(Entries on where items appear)
⁂
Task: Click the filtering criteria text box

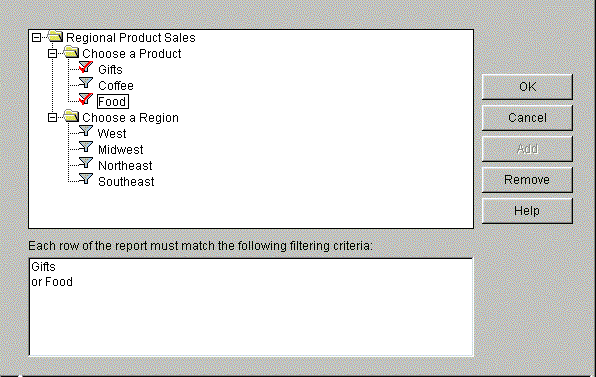Action: point(251,307)
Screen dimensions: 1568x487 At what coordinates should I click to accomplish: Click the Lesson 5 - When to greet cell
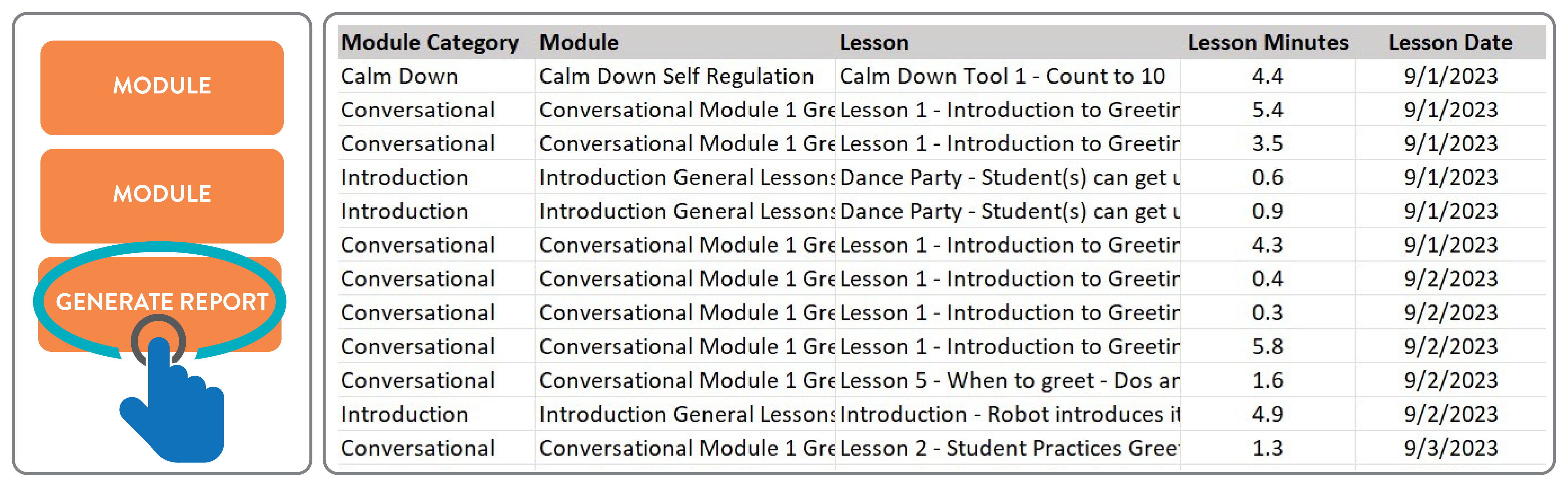pyautogui.click(x=1008, y=380)
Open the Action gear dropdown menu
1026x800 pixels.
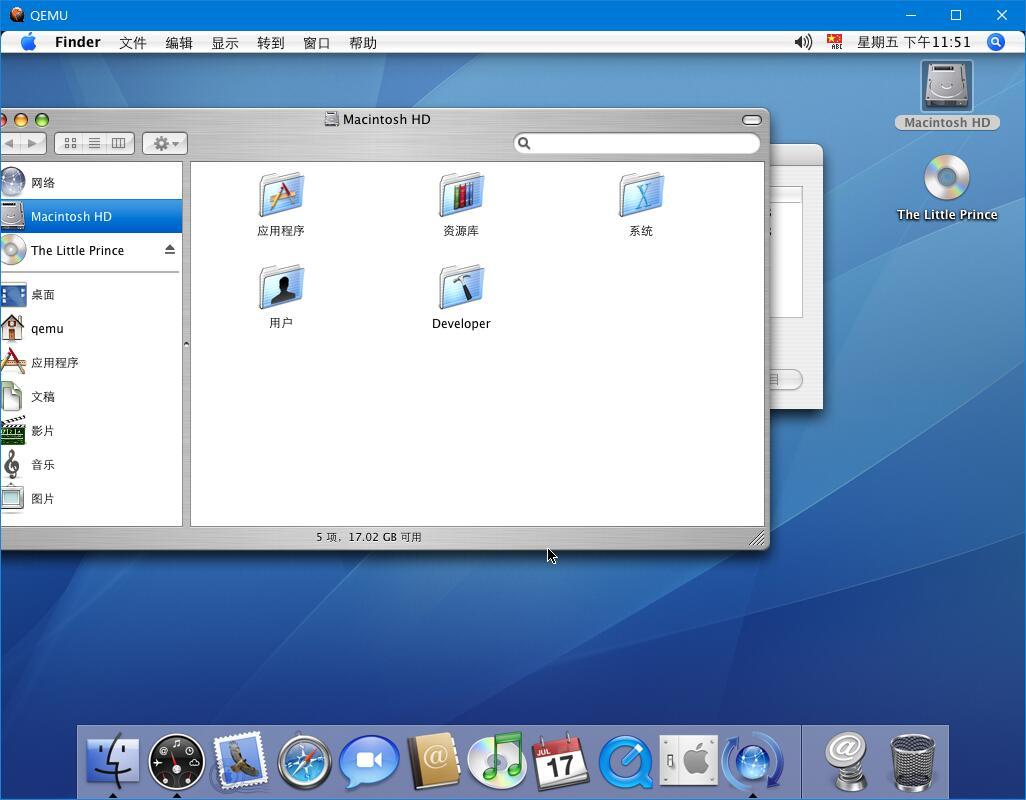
⁂
# Stated exercise
Render the lines above as a Markdown table with the columns "Row" and "Line", numbering each row and omitting blank lines. Leave the pictures out of the table.

# Task solution
| Row | Line |
|---|---|
| 1 | Task: Click the filtering criteria text box |
| 2 | Action: point(251,307) |
| 3 | Screen dimensions: 1568x487 At what coordinates should I click to accomplish: Click the Lesson 5 - When to greet cell |
| 4 | pyautogui.click(x=1008, y=380) |
| 5 | Open the Action gear dropdown menu |
| 6 | 1026x800 pixels. |